- [TASK OBJECTIVE] Output must consist only of the lines of the material below from the one with "You are a GUI" through the one with "あかま 二郎 (202, 2050)", each reproduced exactly; no pictures belong in it.

- [THE INPUT]
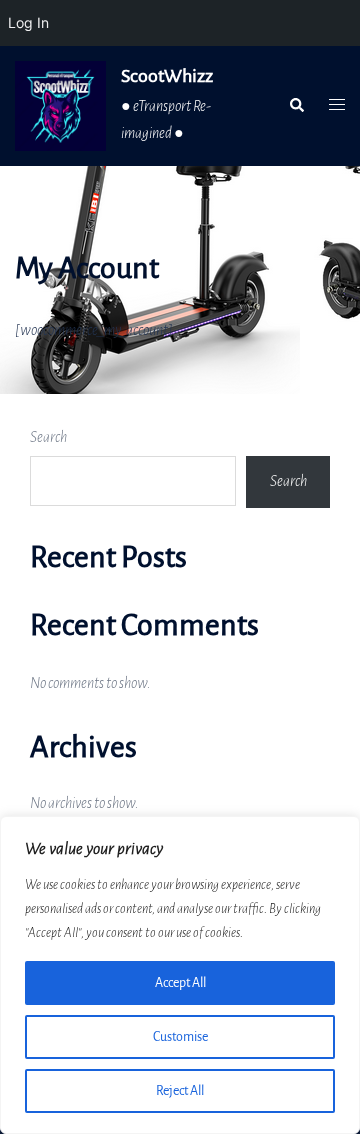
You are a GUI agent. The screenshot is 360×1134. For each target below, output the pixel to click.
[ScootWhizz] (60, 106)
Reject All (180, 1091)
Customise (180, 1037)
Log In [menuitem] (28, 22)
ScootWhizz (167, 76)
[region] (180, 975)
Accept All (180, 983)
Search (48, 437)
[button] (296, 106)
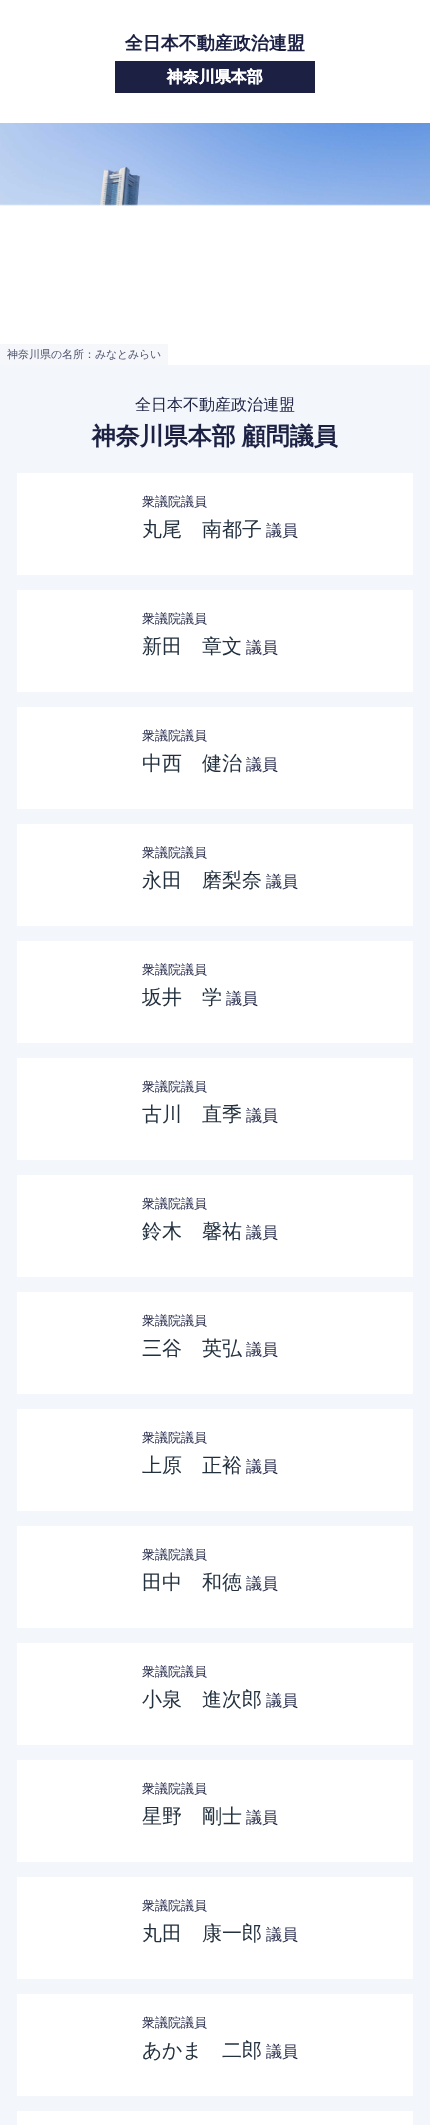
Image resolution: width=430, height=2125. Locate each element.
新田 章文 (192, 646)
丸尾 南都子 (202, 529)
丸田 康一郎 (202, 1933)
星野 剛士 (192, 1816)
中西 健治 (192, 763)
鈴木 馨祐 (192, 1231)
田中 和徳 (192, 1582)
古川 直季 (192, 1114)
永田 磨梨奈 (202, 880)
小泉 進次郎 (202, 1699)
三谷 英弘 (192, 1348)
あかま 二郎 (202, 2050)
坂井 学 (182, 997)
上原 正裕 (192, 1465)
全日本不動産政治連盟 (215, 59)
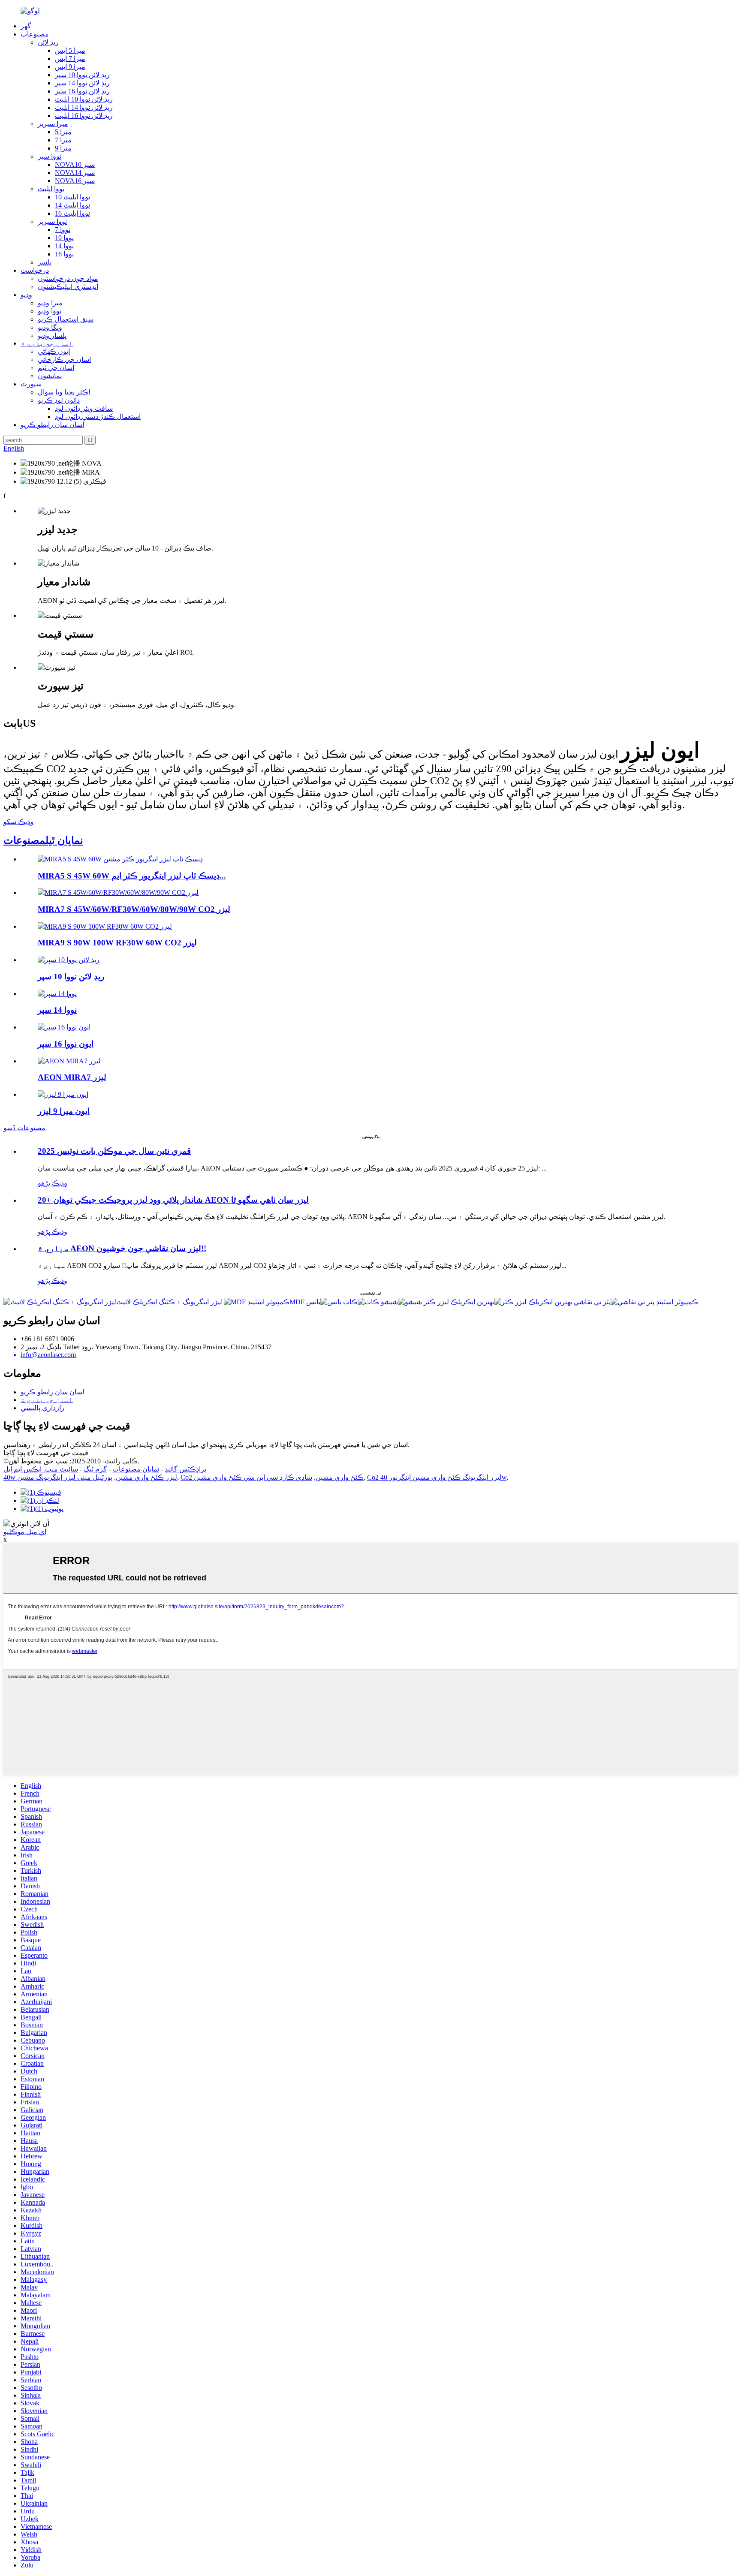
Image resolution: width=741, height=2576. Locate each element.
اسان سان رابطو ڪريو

---

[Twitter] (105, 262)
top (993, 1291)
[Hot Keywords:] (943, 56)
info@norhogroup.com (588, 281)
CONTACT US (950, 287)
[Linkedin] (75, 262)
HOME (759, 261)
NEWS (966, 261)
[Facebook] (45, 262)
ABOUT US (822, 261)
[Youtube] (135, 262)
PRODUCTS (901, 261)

- [RESPONSE]
You are a GUI agent. The screenshot is 360×1134. For each target below, output the pixel to click.
[ScootWhizz] (60, 106)
Reject All (180, 1091)
Customise (180, 1037)
Log In [menuitem] (28, 22)
ScootWhizz (167, 76)
[region] (180, 975)
Accept All (180, 983)
Search (48, 437)
[button] (296, 106)
Image resolution: width=430, height=2125. Locate each element.
新田 章文 (192, 646)
丸尾 南都子 (202, 529)
丸田 康一郎 (202, 1933)
星野 剛士 (192, 1816)
中西 健治 (192, 763)
鈴木 馨祐 (192, 1231)
田中 和徳 (192, 1582)
古川 直季 (192, 1114)
永田 磨梨奈 (202, 880)
小泉 進次郎 (202, 1699)
三谷 英弘 (192, 1348)
あかま 二郎 (202, 2050)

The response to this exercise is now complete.